以上のように悪いイメージで使われることが多い鍋奉行という言葉、そもそもどのような由来があるのでしょうか?調べてみました。
鍋奉行の由来
この言葉の出所は、実はあまりはっきりとしていません。
鍋料理を食べる時の仕切る人に対して「偉そう」という嫌味を込めて付けられた俗語である・・・とか、昔のお殿様の料理番のことをそう呼んでいた・・・とかいろいろな説があります。
中にはこのような説も
江戸時代の初期は、鍋は貴重な道具でした。
そこで大切な鍋をきちんと管理するために設けられた役職が鍋奉行なのですね。
鍋を守るという仕事を名目に強い権限が与えられていたそうです。参照:「三人寄れば」
この説が正しければ、鍋奉行というのは悪い意味はなく、良い意味で使われるべき言葉だったんですね。

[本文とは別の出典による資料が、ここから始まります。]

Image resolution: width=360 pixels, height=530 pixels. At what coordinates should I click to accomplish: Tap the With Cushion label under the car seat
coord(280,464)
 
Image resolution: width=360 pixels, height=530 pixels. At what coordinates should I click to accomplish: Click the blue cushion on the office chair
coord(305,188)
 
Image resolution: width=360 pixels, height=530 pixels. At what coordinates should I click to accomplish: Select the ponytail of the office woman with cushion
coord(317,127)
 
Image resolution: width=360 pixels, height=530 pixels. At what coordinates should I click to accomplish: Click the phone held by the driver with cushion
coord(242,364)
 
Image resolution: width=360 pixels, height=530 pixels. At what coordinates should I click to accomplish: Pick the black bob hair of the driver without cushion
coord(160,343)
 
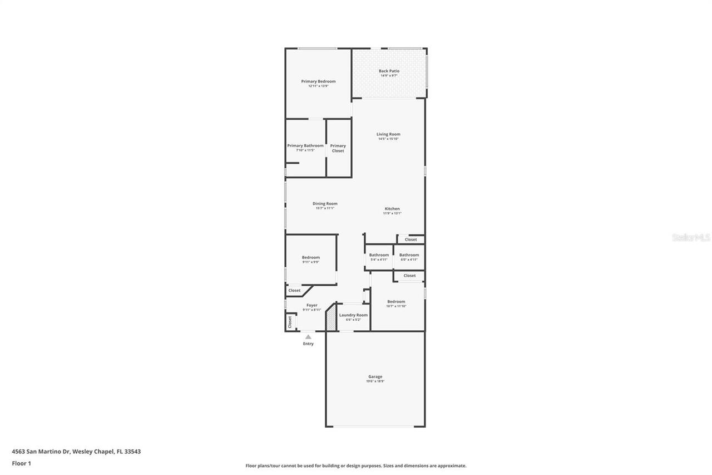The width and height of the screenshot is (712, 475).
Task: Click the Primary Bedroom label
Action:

ここまで鍋奉行の悪い部分ばかり挙げてきたので、鍋奉行がいる場合のメリット(良いイメージ)も挙げてみましょう。
鍋奉行がいる場合のメリット
鍋奉行がいて周りが受けるメリットは
・最高な状態で美味しく鍋を食べさせてくれる
・初対面のような集まりで皆が遠慮している場合でも、指示を出してくれる
・どの具材を食べたら良いか分からない人に、適切なアドバイスを出してくれる
・遠慮して鍋に手を伸ばせない人に、取り分けてくれる
等といったものがあると思います。
このように、遠慮がちな人がいる場合には重宝する存在なのかもしれません。
まとめ
鍋奉行の存在は、決して悪いものではありません。昔は貴重な鍋を管理するエライ人だった可能性もあるわけですし。
人によっては「自分勝手」「うっとうしい」といったように感じられる場合もありますが、遠慮がちで手を出せない人や初対面ばかりの集まりの場合には、役に立ち場の空気を良くする存在なのかもしれません。
以上、鍋奉行に関する考察でした。めでたしめでたし。